For several judicial races, the Aug. 7 primary is not a primary at all but a decisive event. Different rules apply in these races. Those rules are complicated and vary between local and state levels. But basically, any judicial candidate who receives a majority of votes in this primary (ballots were mailed Wednesday) will be declared the winner of the election. With that in mind, here are The Columbian’s endorsements for judicial races:Superior Court Judge, Dept. 2: By his conduct in and out of the courtroom, Judge John Wulle’s self-inflicted wounds have rendered him unworthy of being returned by voters to the bench he has occupied for 12 years. Challenger David Gregerson offers a composed demeanor and enough experience as a judge pro tempore to earn The Columbian’s endorsement.
This newspaper has endorsed Wulle previously, but we also have reprimanded him for improper behavior at a 2006 conference in Los Angeles. His profane outburst at that conference, accompanied by an obscene gesture and multifanged slur, resulted in a censure (the strongest discipline short of suspension) by the state Commission on Judicial Conduct.
This year, Wulle is under review by the same commission for what it describes as “a pattern of discourteous, impatient and undignified behavior.” A public hearing has been rescheduled until Aug. 27, about three weeks after the decisive Aug. 7 primary.
All of this has led to a dramatic plunge in Wulle’s ratings by the Clark County Bar Association. This year’s bar poll shows a compilation of several areas, with Gregerson the favorite among 58 percent of respondents. Wulle drew only 41 percent support. By contrast, four years ago Wulle had 91 percent support. Such a stunning reversal in bar-poll opinion of a sitting judge is unprecedented in at least the past 12 years.
Wulle’s supporters essentially will argue, “Boys will be boys. Let’s overlook these indiscretions. He knows the law.” Sorry. Judges, more so than most other elected officials, should be stellar examples in and out of the courtroom. Wulle fails this test.

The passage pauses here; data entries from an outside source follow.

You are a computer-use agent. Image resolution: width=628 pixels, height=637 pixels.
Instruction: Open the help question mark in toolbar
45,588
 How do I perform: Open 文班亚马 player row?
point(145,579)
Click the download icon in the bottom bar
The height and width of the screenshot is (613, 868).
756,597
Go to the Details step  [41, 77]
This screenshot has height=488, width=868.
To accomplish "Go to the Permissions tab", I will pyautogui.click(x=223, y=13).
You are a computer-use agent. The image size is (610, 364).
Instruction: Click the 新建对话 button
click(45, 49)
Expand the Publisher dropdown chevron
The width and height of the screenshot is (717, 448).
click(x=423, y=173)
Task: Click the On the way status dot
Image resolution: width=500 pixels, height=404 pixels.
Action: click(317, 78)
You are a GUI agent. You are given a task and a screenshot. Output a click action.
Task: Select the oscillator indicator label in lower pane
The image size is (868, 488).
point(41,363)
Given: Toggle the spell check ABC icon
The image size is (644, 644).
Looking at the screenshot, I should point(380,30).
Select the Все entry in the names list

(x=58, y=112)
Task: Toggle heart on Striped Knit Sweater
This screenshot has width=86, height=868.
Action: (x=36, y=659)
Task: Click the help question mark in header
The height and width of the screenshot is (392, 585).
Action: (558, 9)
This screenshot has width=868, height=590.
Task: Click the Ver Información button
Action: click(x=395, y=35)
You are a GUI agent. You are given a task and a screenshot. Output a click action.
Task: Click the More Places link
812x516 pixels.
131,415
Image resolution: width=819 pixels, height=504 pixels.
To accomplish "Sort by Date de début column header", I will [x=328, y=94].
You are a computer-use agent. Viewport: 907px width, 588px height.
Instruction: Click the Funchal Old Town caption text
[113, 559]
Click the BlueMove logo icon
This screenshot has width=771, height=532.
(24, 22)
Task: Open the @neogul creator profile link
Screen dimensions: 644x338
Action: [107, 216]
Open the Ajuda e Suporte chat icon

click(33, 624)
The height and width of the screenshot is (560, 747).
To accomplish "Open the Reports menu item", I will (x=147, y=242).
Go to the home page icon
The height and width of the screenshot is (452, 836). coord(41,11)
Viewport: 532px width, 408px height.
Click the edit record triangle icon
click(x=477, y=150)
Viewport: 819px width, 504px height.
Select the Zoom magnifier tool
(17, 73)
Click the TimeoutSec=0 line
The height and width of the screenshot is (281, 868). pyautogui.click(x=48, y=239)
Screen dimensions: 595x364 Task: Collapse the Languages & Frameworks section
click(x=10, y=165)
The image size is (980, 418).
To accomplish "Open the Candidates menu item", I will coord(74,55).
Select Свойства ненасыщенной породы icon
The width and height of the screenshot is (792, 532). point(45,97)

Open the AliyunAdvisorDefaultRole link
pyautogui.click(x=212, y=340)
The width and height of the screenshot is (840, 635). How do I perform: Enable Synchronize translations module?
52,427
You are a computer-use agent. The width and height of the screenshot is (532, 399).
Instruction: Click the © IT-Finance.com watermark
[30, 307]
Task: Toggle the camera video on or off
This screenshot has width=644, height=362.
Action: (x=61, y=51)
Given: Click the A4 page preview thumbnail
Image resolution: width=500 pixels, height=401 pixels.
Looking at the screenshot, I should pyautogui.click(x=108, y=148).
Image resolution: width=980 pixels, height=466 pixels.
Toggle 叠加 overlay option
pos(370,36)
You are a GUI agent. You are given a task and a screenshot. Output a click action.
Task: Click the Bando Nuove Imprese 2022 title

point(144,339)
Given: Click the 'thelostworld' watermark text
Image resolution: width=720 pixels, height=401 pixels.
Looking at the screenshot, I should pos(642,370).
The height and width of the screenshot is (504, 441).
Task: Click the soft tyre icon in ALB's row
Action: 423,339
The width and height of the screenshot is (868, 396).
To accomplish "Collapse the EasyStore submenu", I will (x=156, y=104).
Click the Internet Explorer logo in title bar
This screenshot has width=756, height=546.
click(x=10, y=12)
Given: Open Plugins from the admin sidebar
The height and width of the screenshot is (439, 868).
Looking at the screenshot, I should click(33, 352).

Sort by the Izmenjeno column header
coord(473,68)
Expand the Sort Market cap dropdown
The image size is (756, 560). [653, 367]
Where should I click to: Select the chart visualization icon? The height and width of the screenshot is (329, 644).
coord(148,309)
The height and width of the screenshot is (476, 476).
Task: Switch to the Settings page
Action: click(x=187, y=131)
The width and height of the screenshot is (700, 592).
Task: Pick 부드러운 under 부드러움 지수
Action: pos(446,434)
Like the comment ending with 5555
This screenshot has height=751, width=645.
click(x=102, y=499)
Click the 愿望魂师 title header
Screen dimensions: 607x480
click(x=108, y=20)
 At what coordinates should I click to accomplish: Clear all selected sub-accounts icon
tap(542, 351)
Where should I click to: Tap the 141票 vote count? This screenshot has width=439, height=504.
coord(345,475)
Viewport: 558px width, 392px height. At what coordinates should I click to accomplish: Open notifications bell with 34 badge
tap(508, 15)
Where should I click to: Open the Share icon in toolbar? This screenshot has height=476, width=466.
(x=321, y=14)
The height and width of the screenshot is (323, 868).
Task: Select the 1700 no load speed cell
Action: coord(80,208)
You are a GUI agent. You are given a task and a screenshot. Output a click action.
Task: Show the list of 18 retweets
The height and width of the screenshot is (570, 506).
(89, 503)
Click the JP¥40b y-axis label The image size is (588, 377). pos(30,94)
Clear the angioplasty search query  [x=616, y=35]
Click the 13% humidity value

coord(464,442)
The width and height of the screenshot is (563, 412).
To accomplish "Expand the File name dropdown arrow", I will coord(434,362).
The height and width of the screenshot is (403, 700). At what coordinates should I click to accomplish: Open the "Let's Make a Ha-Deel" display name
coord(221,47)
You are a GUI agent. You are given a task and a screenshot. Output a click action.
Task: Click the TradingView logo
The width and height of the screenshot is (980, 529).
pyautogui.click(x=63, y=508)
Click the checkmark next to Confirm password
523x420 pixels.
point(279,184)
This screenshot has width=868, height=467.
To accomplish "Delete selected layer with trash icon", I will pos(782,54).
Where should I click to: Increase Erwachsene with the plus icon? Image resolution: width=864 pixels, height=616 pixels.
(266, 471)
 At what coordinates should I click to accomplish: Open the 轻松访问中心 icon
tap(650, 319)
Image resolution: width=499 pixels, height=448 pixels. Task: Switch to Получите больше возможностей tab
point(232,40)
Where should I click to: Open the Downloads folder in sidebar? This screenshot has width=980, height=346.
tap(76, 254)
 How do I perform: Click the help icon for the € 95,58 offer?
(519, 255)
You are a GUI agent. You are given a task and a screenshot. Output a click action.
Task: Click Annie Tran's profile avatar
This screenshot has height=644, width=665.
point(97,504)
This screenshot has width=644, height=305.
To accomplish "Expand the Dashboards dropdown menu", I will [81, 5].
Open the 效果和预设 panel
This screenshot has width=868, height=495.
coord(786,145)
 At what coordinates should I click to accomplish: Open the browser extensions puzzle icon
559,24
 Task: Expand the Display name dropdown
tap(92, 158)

Gregerson, meanwhile, is campaigning impressively, building a broad base of support and showing himself to be highly capable of replacing the ill-tempered Wulle. The incumbent has said of his courtroom outbursts: “Sorry, the street kid from New York came out.” That’s no excuse, and as Gregerson adroitly explains, “A judge’s role in the courtroom is to mitigate tension, not inflame it.”
Superior Court Judge, Dept. 8: Incumbent Diane Woolard has served admirably since 2000. Challenger Josephine Townsend presents no compelling reason to replace Woolard, who also is active in her profession with key roles on several committees. The local bar poll gave Woolard overwhelming support (87 percent) and The Columbian endorses her as the clearly superior choice.
Washington Supreme Court: Two statewide races for Supreme Court positions likely will be decided in the Aug. 7 primary, and both incumbents have earned the right to continue on the high court. Justice Steven Gonzalez was appointed to the court earlier this year by Gov. Chris Gregoire and quickly distinguished himself in such a way as to draw support from multiple sources, including both of the major gubernatorial candidates, numerous bar polls and several newspapers.
Similar accolades have been accumulated by another incumbent, Justice Susan Owens, who has served on the high court since 2000.
Neither Gonzalez nor Owens is drawing serious competition from foes who have low-key campaigns. The Columbian recommends returning Gonzalez and Owens to the Supreme Court.